Unless you are Cameron Slater. Or any of his Dirty Politics chums, for that matter. You people disgust me.
But Slater and co excepted, I wish you all the very best.
Unless you are John Key. Mr Key, you really ought to be ashamed of yourself. So many children will feel the brutal effects of poverty this Christmas, while your government continues to reward those who already have so much. Shame on you, John Key.
If you are not Cameron Slater, one of his close associates, or the Prime Minister of New Zealand, may you experience the true joy and wonder that come with the festive season.
Except if you happen to also be closely affiliated with the National Party. If you are a National Party MP or senior party member, then you are an enabler of all the terrible things done by this government.
And if you are one of the 48% who voted National in this year’s election, then you also have to take some of the blame. You knew what John Key was about, so why should you be able to just shrug your shoulders and pretend this evil is not your doing? There is a poison running through our political system, and it’s because of scum like you. Hell is too nice a place for you people.
And then there are those who failed to unite behind the opposition leader, or who wasted their vote by going for minor parties with no hope of getting into Parliament. And a good number of you didn’t even bother to vote. May you all suffer miserably this Christmas, because it’s your fault we are forced to endure this reactionary government.
But the rest of you deserve happiness and joy this Christmas. Except for those who disagreed with me this year. Or ever. Did you read something I wrote and think “that guy is so wrong”? Well let me tell you something, buddy. You’re the wrong one. You can take your noxious opinions and stick ‘em where the sun don’t shine. May your festive joy turn to ashes in your mouth.
And to my fellow Labour Party members, I have a few choice words to say. Did you vote for Andrew Little as leader? Why didn’t you tell me he was so good? Oh, you did? Well why didn’t you convince me? Damn your eyes! And those of you who voted for another candidate clearly had no idea what the heck you were doing. May you all experience Christmas misery this year.

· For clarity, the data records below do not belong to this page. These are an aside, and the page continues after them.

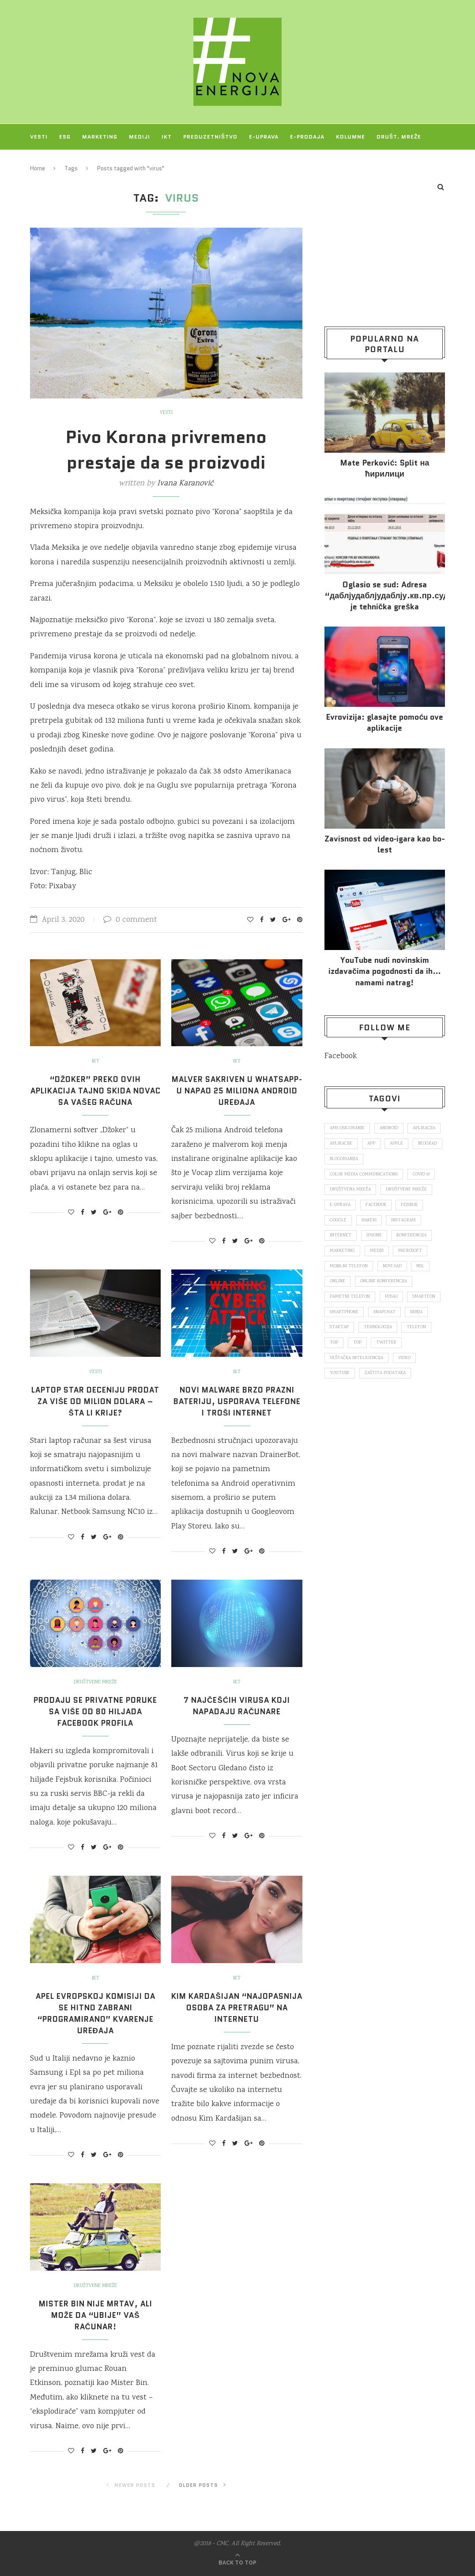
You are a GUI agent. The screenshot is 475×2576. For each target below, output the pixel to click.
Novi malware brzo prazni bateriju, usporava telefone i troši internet (237, 1401)
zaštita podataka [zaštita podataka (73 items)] (388, 1400)
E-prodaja (307, 136)
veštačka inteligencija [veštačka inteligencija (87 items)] (357, 1383)
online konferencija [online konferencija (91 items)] (385, 1288)
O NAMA (82, 162)
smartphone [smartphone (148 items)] (385, 1320)
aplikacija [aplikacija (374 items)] (342, 1144)
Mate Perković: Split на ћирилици (384, 469)
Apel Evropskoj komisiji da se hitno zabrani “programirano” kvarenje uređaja (95, 2013)
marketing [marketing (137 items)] (343, 1256)
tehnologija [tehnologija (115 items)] (344, 1352)
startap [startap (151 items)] (409, 1336)
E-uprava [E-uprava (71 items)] (341, 1208)
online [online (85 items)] (338, 1288)
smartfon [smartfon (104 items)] (342, 1320)
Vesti (39, 136)
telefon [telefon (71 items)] (384, 1352)
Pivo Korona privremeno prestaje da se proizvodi (166, 449)
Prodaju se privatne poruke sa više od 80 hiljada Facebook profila (95, 1711)
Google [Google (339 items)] (338, 1224)
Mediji (139, 136)
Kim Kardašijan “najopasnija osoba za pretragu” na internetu (236, 2007)
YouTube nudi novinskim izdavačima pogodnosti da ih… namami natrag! (384, 971)
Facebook (340, 1056)
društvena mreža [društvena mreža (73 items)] (351, 1192)
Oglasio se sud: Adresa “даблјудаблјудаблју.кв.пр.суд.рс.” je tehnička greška (384, 595)
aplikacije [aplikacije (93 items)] (381, 1144)
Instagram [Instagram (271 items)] (407, 1224)
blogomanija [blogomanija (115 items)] (410, 1160)
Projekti (44, 162)
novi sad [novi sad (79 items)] (395, 1272)
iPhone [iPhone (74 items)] (375, 1240)
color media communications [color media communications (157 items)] (365, 1176)
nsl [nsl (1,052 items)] (425, 1272)
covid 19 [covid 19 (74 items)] (424, 1176)
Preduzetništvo (210, 136)
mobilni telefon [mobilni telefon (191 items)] (349, 1272)
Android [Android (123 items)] (392, 1128)
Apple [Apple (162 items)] (337, 1160)
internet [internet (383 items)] (341, 1240)
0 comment (130, 920)
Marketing (99, 136)
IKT (167, 136)
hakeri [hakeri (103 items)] (370, 1224)
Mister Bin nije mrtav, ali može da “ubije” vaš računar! (95, 2315)
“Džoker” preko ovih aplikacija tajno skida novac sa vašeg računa (95, 1091)
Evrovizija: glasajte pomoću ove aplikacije (384, 723)
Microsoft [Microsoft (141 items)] (413, 1256)
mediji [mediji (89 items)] (378, 1256)
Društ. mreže (399, 136)
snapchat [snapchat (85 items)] (342, 1336)
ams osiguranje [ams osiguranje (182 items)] (348, 1128)
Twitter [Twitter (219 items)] (364, 1367)
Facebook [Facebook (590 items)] (379, 1208)
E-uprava (264, 136)
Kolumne (350, 136)
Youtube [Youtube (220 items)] (340, 1400)
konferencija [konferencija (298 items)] (414, 1240)
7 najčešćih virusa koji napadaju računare (237, 1705)
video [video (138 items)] (407, 1383)
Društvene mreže (95, 1682)
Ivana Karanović (185, 483)
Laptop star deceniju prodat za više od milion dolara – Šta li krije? (95, 1401)
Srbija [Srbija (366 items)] (376, 1336)
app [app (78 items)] (413, 1144)
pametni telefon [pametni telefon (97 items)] (350, 1304)
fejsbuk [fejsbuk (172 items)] (414, 1208)
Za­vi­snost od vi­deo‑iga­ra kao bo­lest (384, 845)
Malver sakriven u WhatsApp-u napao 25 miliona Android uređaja (237, 1091)
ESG (65, 136)
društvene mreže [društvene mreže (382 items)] (409, 1192)
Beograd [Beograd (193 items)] (370, 1160)
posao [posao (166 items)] (393, 1304)
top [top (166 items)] (414, 1352)
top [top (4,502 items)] (334, 1367)
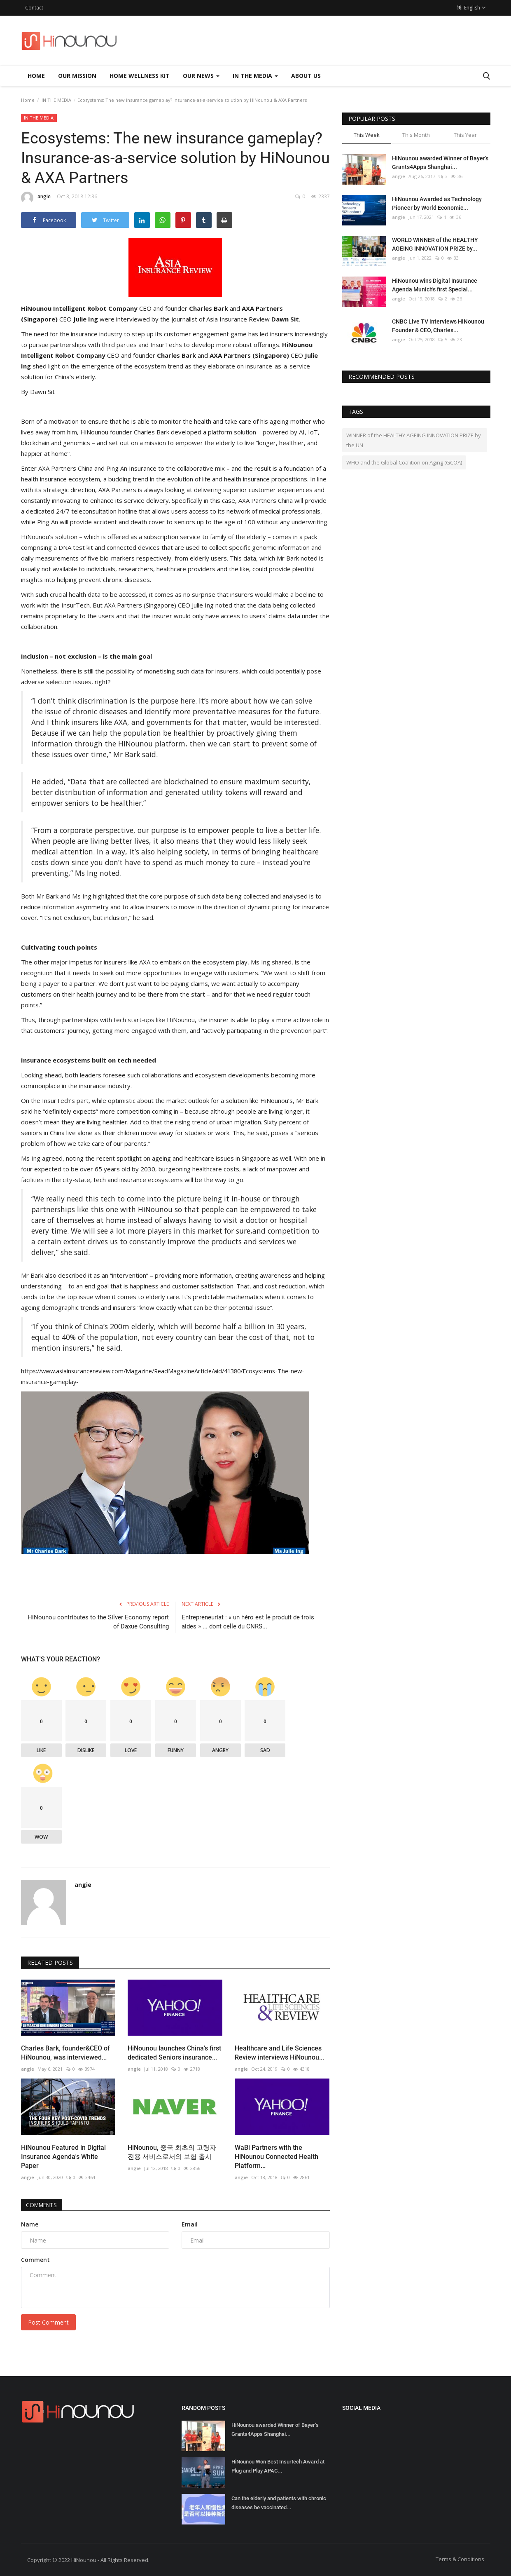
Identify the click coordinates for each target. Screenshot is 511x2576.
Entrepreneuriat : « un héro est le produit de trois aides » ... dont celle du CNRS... (248, 1621)
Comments (44, 2204)
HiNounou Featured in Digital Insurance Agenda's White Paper (63, 2156)
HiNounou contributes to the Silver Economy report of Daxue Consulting (98, 1621)
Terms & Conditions (460, 2558)
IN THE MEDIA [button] (255, 76)
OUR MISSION (77, 76)
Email (190, 2224)
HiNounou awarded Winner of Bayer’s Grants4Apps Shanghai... (440, 162)
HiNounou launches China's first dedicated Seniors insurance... (174, 2052)
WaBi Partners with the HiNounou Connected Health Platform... (276, 2156)
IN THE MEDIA (56, 100)
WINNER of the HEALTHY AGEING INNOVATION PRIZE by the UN (413, 440)
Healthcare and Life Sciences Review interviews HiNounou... (279, 2052)
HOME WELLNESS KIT (140, 76)
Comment (35, 2259)
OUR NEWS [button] (201, 76)
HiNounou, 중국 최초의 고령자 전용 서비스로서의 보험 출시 (172, 2151)
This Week (367, 134)
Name (29, 2224)
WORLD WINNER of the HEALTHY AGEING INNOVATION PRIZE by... (435, 244)
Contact (34, 7)
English (471, 8)
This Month (416, 134)
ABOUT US (306, 76)
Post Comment (48, 2322)
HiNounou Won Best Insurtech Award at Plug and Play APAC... (277, 2465)
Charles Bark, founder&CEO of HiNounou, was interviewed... (65, 2052)
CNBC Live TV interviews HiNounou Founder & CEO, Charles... (438, 325)
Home (36, 76)
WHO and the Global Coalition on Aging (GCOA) (404, 462)
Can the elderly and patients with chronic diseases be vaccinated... (278, 2502)
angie (36, 198)
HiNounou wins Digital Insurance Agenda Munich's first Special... (434, 285)
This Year (465, 134)
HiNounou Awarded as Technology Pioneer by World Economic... (437, 203)
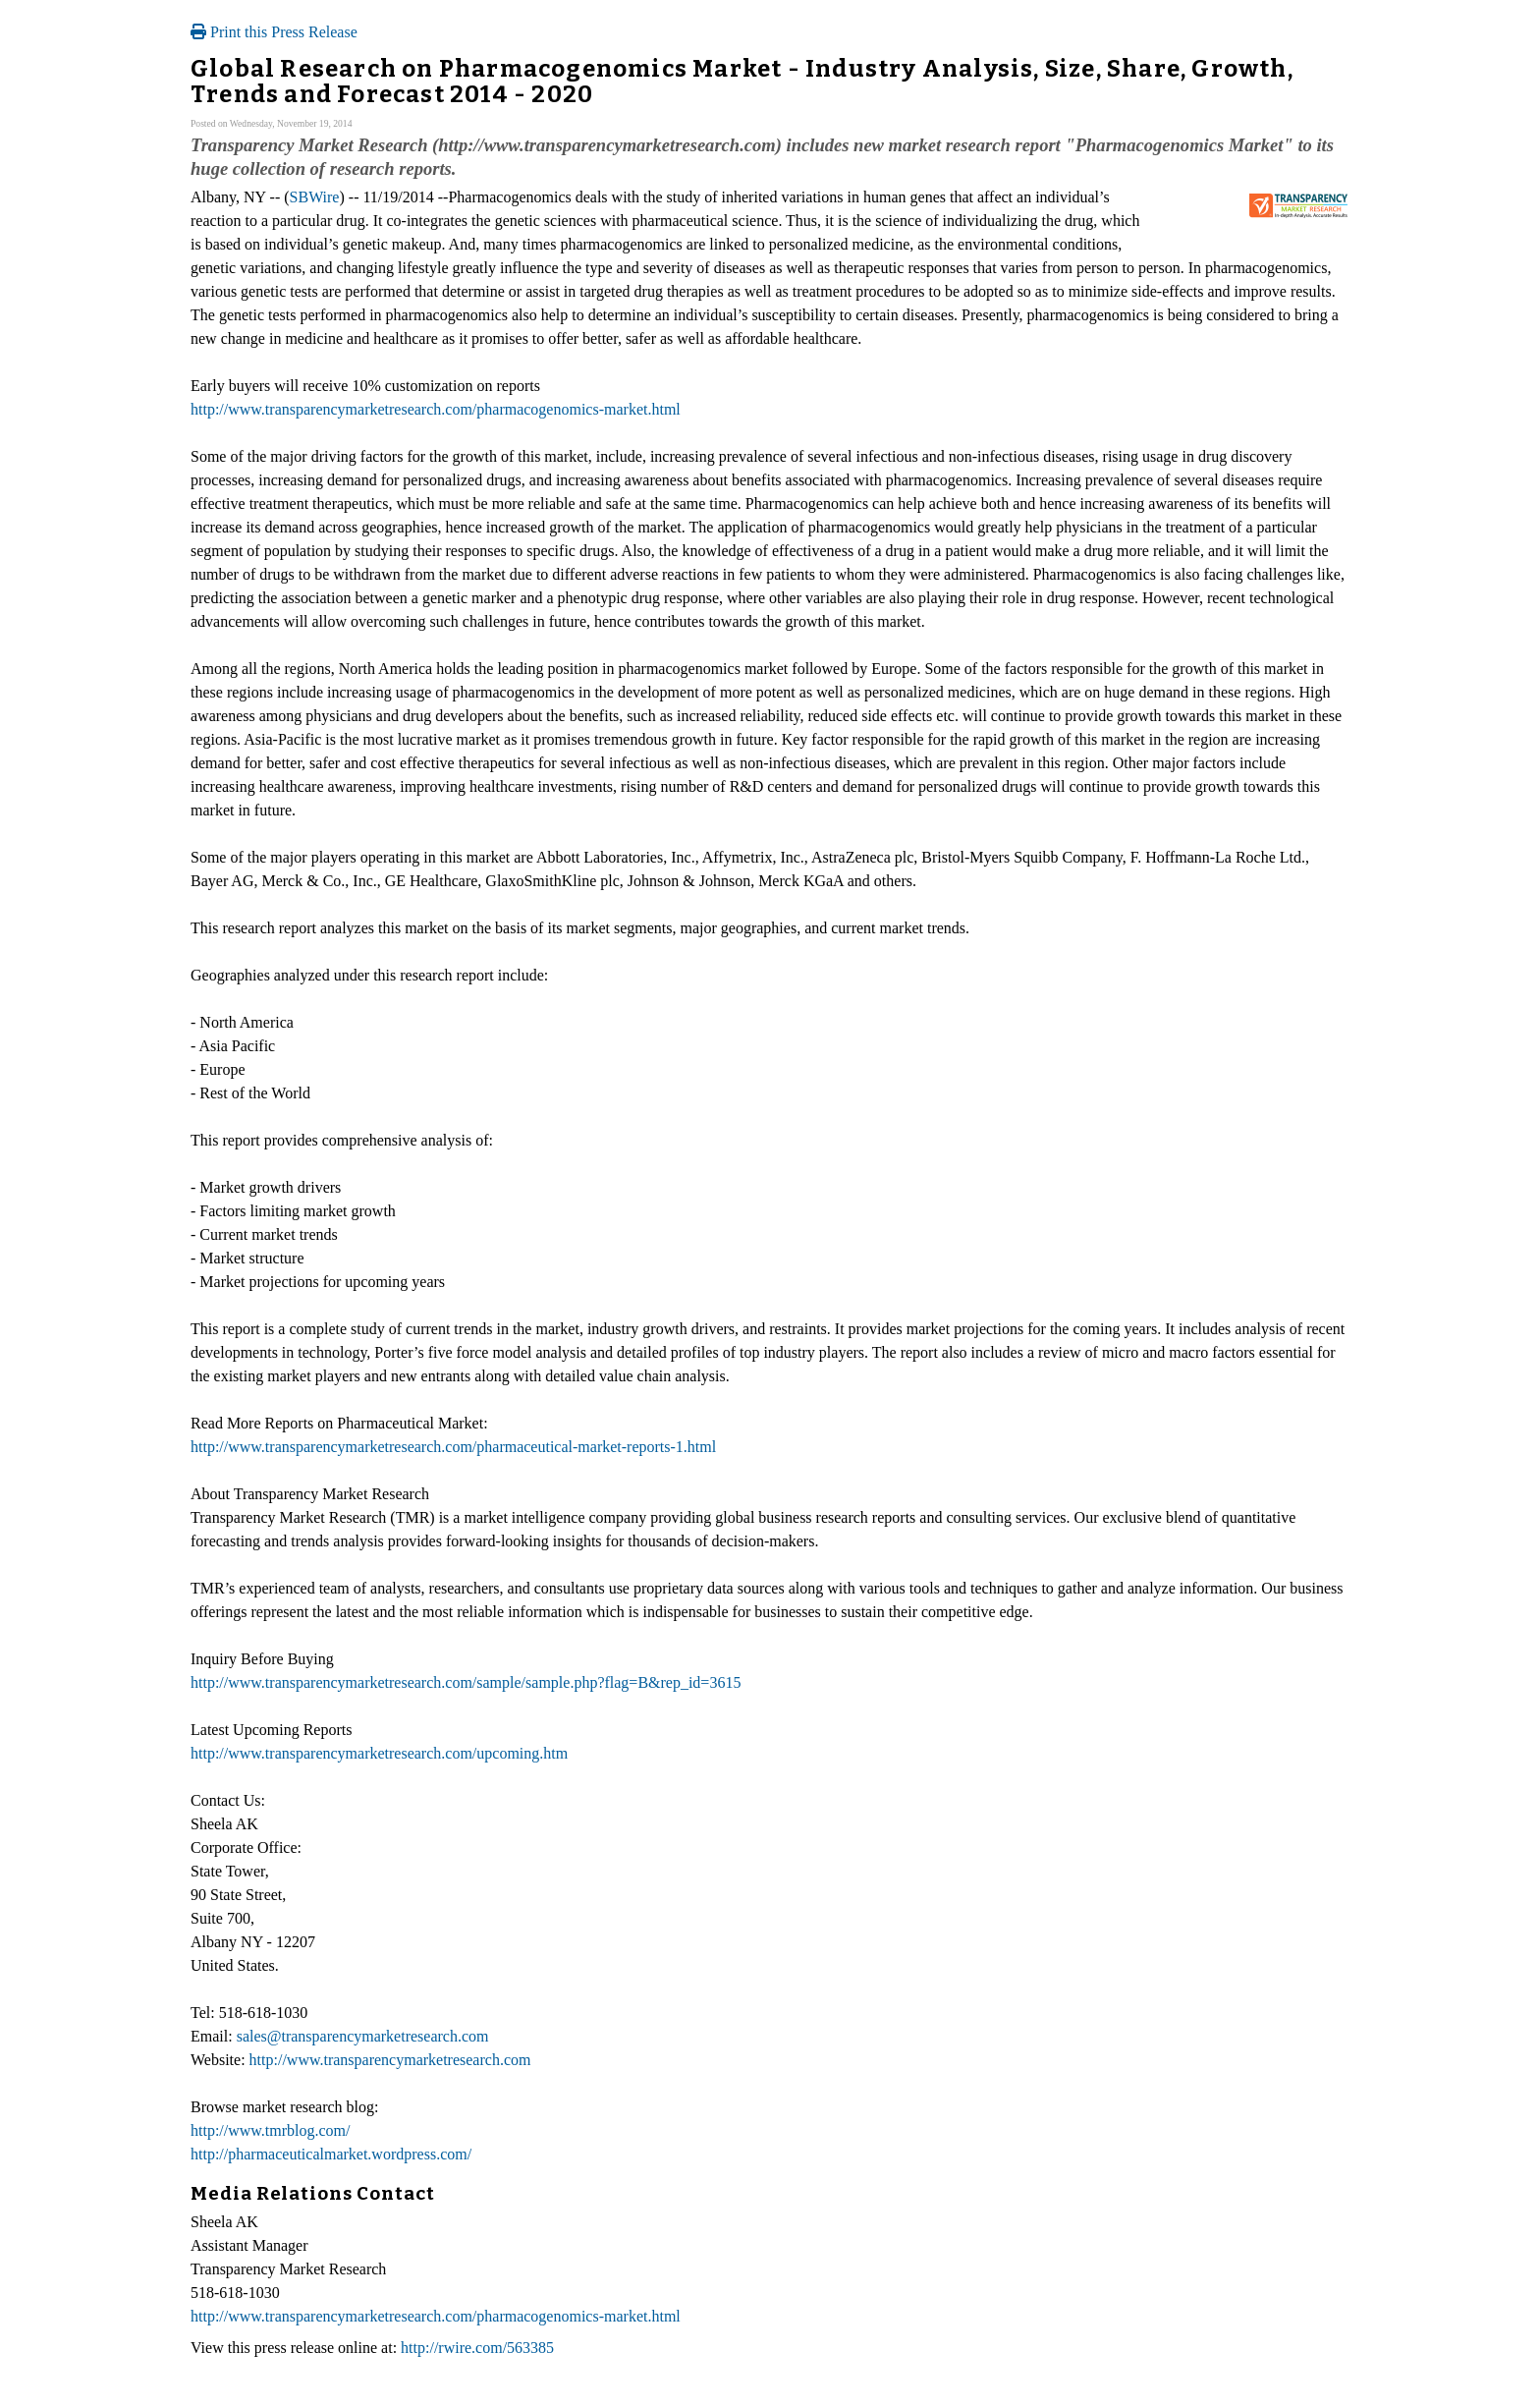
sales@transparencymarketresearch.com (363, 2036)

Whatever your creed, race or religion, I wish you a wonderful Christmas. Unless you’re a Catholic, because the behaviour of your Pope fills me with dismay. I was sure he would turn out to be a reactionary, but he seems intent on proving me wrong, and I can’t afford for people to think I sometimes make mistakes. And if you’re a Muslim, you need to be doing more to stop ISIS. And if you are a fan of the TV show Downton Abbey and didn’t write in to the producers expressing your disgust that Lord Grantham’s dog was named Isis, you’re just as bad as the terrorists. And if you did write in to the producers of the TV show Downton Abbey about the dog Isis, what the hell is wrong with you? Do you know that they killed the dog off because of all the flack they received about its name? THEY KILLED A DOG BECAUSE OF YOU! You will probably rot in Hell for what you have done, and it’s no more than you deserve.
And to my personal friends and family members. Where were you when I made a fool of myself on the internet again and again? When I needed you to tell me to step away from the keyboard, you let me down. I thought you liked me, but all the time you were spinning your webs, doing all you could to destroy me. Wish you a merry Christmas? I don’t think so.
To every other member of the human race, I wish you would stop. You are ruining the planet with your polluting ways. You are destroying the Earth. You pump harmful carbon dioxide into the atmosphere every time you exhale. You poisonous people are killing my future, so why should you enjoy a pleasant Christmas break?
But to everyone else, I wish you and your family all the very best for this Christmas, and hope you have a peaceful and relaxing New Year.